Mühleisen Orgel
Kapitän Frödden, ein nach England ausgewandertes Mitglied einer Tinnumer Familie, schenkte 1787 der Keitumer Kirche eine Orgel mit zwei Manualen, eingerichtet vom Flensburger Instrumentenbauer Jürgen H. Angel für 700 Reichstaler. Dafür wurde eine Empore eingezogen, große Pfeifen ragten in den aufgeschnittenen Dachboden hinein. Vielfach wurde die Orgel umgebaut und erweitert auf 40 Register mit 3145 Pfeifen. Die viel besuchten Konzerte ließen aber den Wunsch nach einer Orgel aus einem Guss reifen, auf der man Musik aller Epochen spielen kann.
Eine Millionenspende, die Arbeit des Förderkreises, Erlöse aus den Konzerten des Organisten Matthias Eisenberg und viele kleine und große Gaben brachten St. Severin ans Ziel. Die alte Orgel (ohne historischen Prospekt) wurde an die Stanislaus-Kirche in Posnan/Polen gegeben. Die neue Orgel wurde von der Firma Mühleisen, Leonberg, erbaut und am ersten Advent 1999 eingeweiht. Mit 4000 Pfeifen und 46 Registern ist sie die größte Kirchenorgel in Nordfriesland. Der Orgelprospekt wurde vom Bildhauer Ulrich Lindow aus Schobüll gestaltet. Er zeigt den Baum des Lebens und den Baum der Erkenntnis.





Millionenspende brachte neue Keitumer Orgel zum Klingen
Instrument feierlich eingeweiht – Mäzen half bei Finanzierung
Pastor Giesen: „Glücksfall und Gottesgeschenk“
Von Frank Deppe
Keitum – Die Sylter Prominenten-Kirche St. Severin in Keitum – dort ließen sich unter anderem Sänger Gottlieb Wendehals und der Hamburger Star-Gastronom Rüdiger Kowalke trauen – besitzt ein neues Klangwunder: Am Wochenende wurde feierlich die neue Orgel eingeweiht, deren Anschaffung nur durch eine großzügige Spende ermöglicht wurde: Ein vermögender Gönner, der unerkannt bleiben möchte, hatte der evangelischen Kirchengemeinde eine Million Mark gestiftet.
Keitums Pastor Traugott Giessen würdigte die neue Orgel im Adventsgottesdienst als „Glücksfall und Gottesgeschenk“. Mit Werken von Johann Sebastian Bach entlockte Organist Matthias Eisenberg der Orgel die ersten Töne.
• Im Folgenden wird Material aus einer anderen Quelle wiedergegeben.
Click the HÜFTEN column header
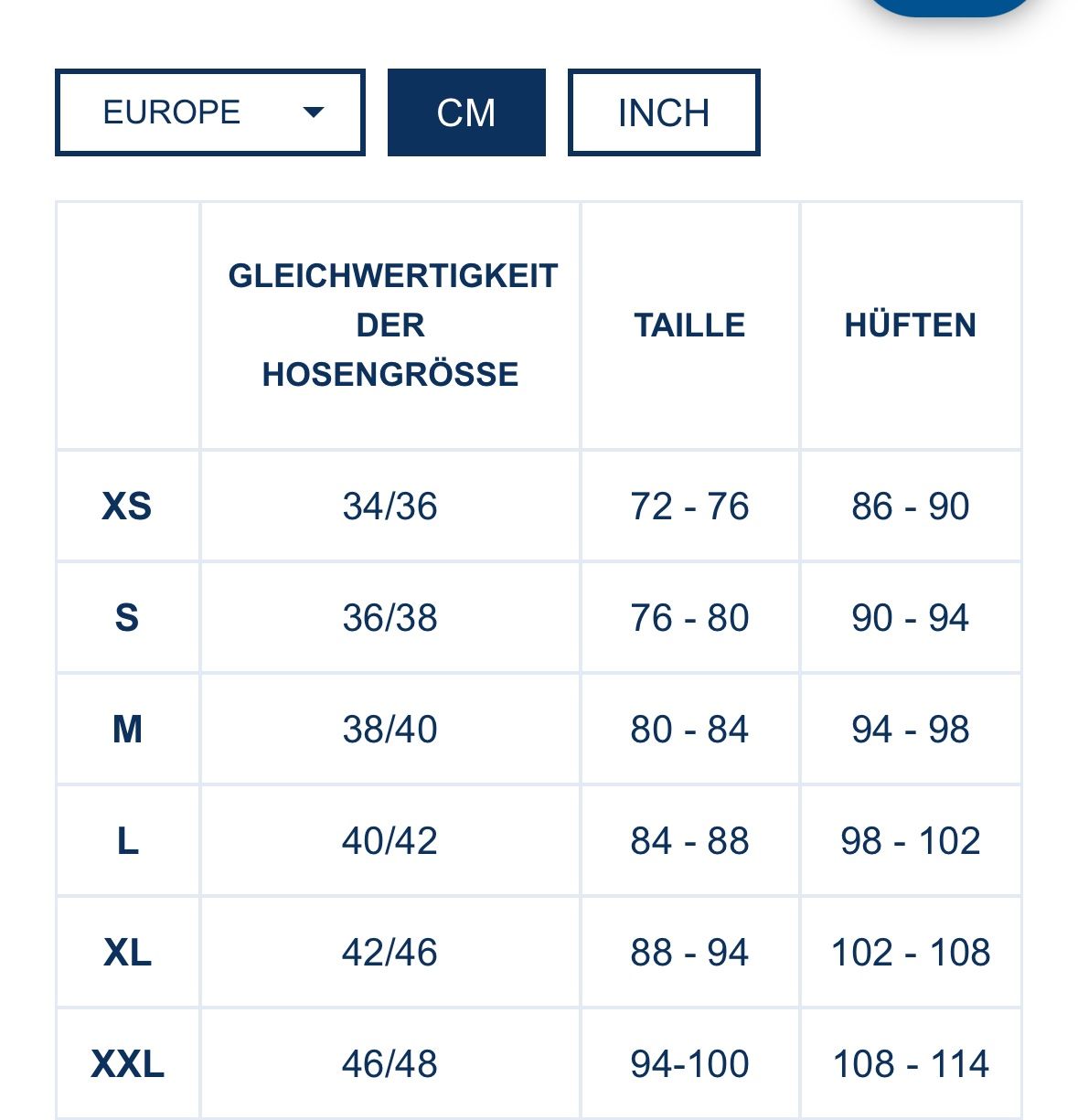 tap(911, 325)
Eisenberg, der vor einigen Jahren vom Leipziger Gewandhaus nach Sylt gewechselt war, gilt als einer der profiliertesten Organisten Deutschlands. Im Vorfeld der Neuanschaffung war es unter den Syltern wiederholt zu Debatten gekommen, ob eine solch opulente Orgel der kleinen Kirche wirklich zu Gesicht stünde.
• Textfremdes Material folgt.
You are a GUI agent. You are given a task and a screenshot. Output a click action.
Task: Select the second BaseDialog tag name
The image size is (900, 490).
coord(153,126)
Das neue Instrument finanziert sich ausschließlich aus Spenden: Neben dem spendablen Gönner – ein Sylter Zweiwohnungsbesitzer, der sich in St. Severin trauen ließ – steuerten ein Förderkreis sowie die Einnahmen der wöchentlichen Orgelkonzerte den restlichen Posten für die 1,6 Millionen Mark teure Orgel bei. Seit dem Frühsommer hatten drei Orgelbauer der Stuttgarter Orgelbaufirma Mühleisen das Instrument in dem Gotteshaus im Laufe von 9000 Arbeitsstunden aufgebaut. Orgelbauer Konrad Mühleisen: „Ausgangspunkt der Überlegungen war ein ausgewogenes Orgelwerk mit dem Duktus süddeutscher und sächsischer Orgeltradition des 18. und 19. Jahrhunderts.“
18 Kubikmeter Holz, überwiegend Eiche, wurden verarbeitet. Die 3145 Pfeifen messen von wenigen Millimetern bis zu fünf Metern und ermöglichen dem Organisten eine große Bandbreite der Orgelliteratur. Als Besonderheit wurde in dem Instrument moderne Technologie integriert: Neben der mechanischen Registertraktur steht auch eine elektronische Setzeranlage mit 999 Speicherplätzen zur Verfügung. Eine Vielzahl von Zungenstimmen wie Posaune oder Trompete verleihen der Orgel einen zusätzlichen kraftvollen Klang. Umrahmt wird der Korpus von einem Schnitzwerk des Schobüller Bildhauers Ulrich Lindow, das die zwei ineinander wachsenden Bäume des Lebens und der Erkenntnis darstellt. Die alte Orgel versieht übrigens auch weiterhin ihren Dienst: Sie steht jetzt in einer katholischen Kirche in Polen.